> 課題一覧
1. ページ抜粋をもとに、次の問いに答えてください。
(a) 安定化フィブリンの架橋を担う因子は何ですか。
(b) フィブリノゲンからは、どのような構造を持つ分解産物が産生されませんか。
(c) 架橋前の不安定フィブリンやフィブリンモノマーから産生されるものは何ですか。
2. フィブリン分解とフィブリノゲン分解を扱ったページ抜粋を、その最後の文の後から書き進めてください。

> ページ抜粋

フィブリン分解とフィブリノゲン分解は同時に起こり得る現象で、実際の臨床検査所見で明確に分類することは困難です。フィブリン分解の場合、分解されるフィブリンが凝固第XIII因子によって架橋された安定化フィブリンであれば、D-ダイマーが上昇することになります。一方フィブリノゲンからはD-D構造を持つ分解産物は産生されません。したがってD-ダイマーが上昇している場合はフィブリン分解が惹起されていると判断することができます。一方フィブリンの中でも凝固第XIII因子による架橋を受ける前の不安定フィブリンや、フィブリンがファンデルワールス力で重合するる前のフィブリンモノマーからはD-ダイマー以外のフィブリン分解産物(FDP)が産生されます。このFDPはフィブリノゲン分解でも産生されますが、フィブリノペプチドなど一部の構造が異なると論理的には推察されます。現在の市販されているでは、これらの違いを判別することはできません。このためフィブリノゲン分解が起こっているかどうかをFDPを用いて判定することは困難です。線溶制御不能状態に陥り、低フィブリノゲン血症を合併し、抗凝固療法や抗線溶療法などによって改善するような場合にフィブリノゲン分解が惹起されているかどうかの推察が可能なレベルです。

> 提供資料
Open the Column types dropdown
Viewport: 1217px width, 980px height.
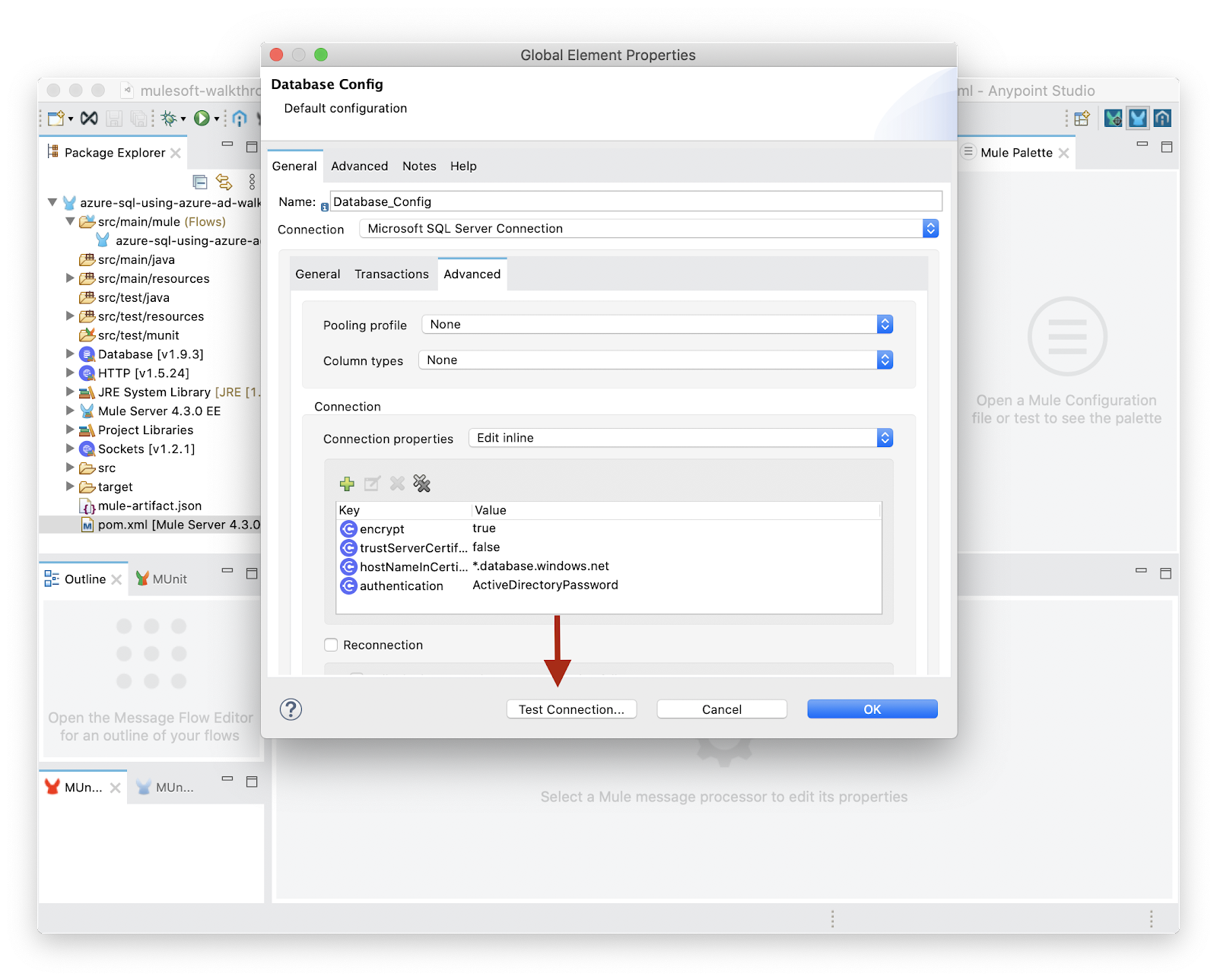(655, 360)
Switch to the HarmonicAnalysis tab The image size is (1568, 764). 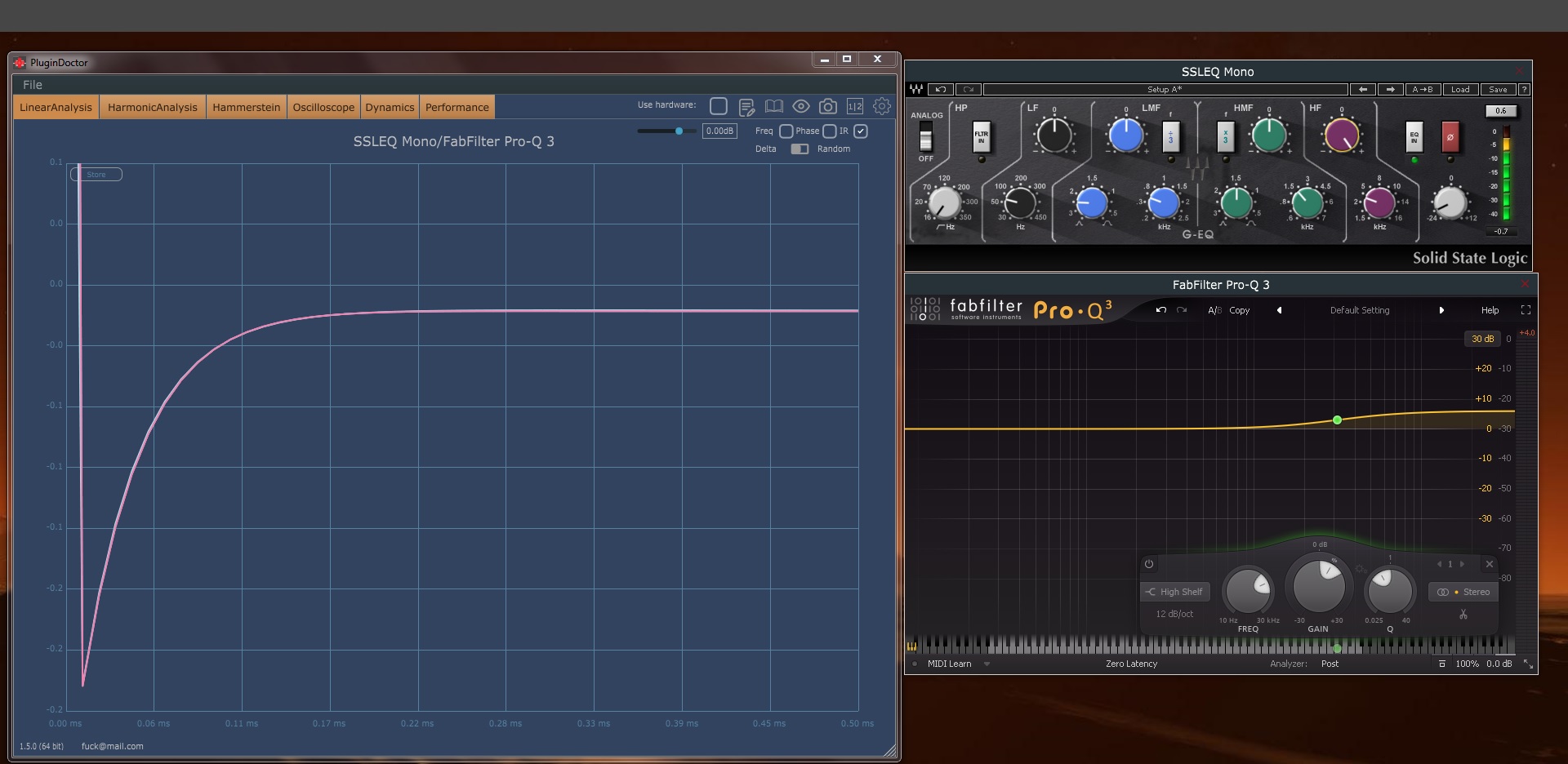(152, 107)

> 各課題の解答
1.
(a) 凝固第XIII因子
(b) D-D構造を持つ分解産物
(c) D-ダイマー以外のフィブリン分解産物(FDP)

2.
2. 一次線溶と二次線溶
線溶系の重要な活性化因子である組織プラスミノゲンアクチベータは、血栓形成による虚血などの刺激によって血管内皮細胞などから産生されます。このように血栓形成に反応して二次的に活性化された線溶反応を二次線溶と呼びます。一方、血栓形成とは関連なく活性化される線溶反応を一次線溶と呼びます。一次線溶はAL-アミロイドーシスなどで認められます(→文献)。この場合は詳細な機構は不明ですが、ウロキナーゼがその病態形成に関与しています。一次線溶は前立腺癌などウロキナーゼ産生腫瘍でも起こり得ますが(→文献)、多くの場合、凝固系の活性化を合併するため二次線溶も同時に起こっています。臨床的には一次線溶と二次線溶は同時に起こり得る病態であり、両者を明確に区別することやその関与の程度を評価することは困難です。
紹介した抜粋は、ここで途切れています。